* _WHAT IS EXPECTED_
Transcribe the Meaford Hall music article below word for word, from "Country star Gord" to "one sold out.".

* _TEXT FOR ANALYSIS_
Tag Archives: Craig Martin

February’s Range of Great Music at Meaford Hall

by Bill Monahan

There’s something for everyone’s taste this coming month at Meaford Hall, from Canada’s Queen of R & B, Jully Black, to Grey County’s famous step-dancing fiddlers, The Beckett Family.

There is still one show left in January but it’s been sold out for quite a while.

Country star Gord Bamford, promoting his new record “Neon Smoke”, is on a grueling tour that has him playing every night in a different Ontario location through the first week of February, then heading coast to coast for the rest of the month.  After a show in Kelowna he’s heading straight out Australia where he’ll be spending the month of March on tour.  So far in this vast itinerary, the Meaford show is the only one sold out.

 

 

The Opera House will be filled with fun on Feb. 16th when the audience gets to Sing Along With Grease, that most sing-able of musicals.  Before the movie they put you through a vocal warm up, hand out props to use, and judge costumes of anyone who chooses to dress up.  You end up singing through the show with the whole crowd.  I got chills, they’re multiplying, and I’m losing control just thinking about it.

 

 

Classic Albums Live is bringing a note-for-note reproduction of the first Led Zeppelin album.  This album was completely recorded by the band before they approached a record label with it.  Jimmy Page and their manager paid for it, in order to have complete artistic control.  Atlantic Records signed them for the largest advance ever paid, for the first time straying from their focus on American R&B to take on a British band.  The record was on every turntable within my earshot all year in 1969 when it came out, with Robert Plant’s keening voice unlike anything we’d ever heard.

* _SUPPLIED MATERIAL_
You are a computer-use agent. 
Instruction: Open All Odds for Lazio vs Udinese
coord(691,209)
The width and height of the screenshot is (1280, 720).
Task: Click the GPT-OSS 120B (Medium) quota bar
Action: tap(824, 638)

* _PROBLEM SOLUTION_
Country star Gord Bamford, promoting his new record “Neon Smoke”, is on a grueling tour that has him playing every night in a different Ontario location through the first week of February, then heading coast to coast for the rest of the month.  After a show in Kelowna he’s heading straight out Australia where he’ll be spending the month of March on tour.  So far in this vast itinerary, the Meaford show is the only one sold out.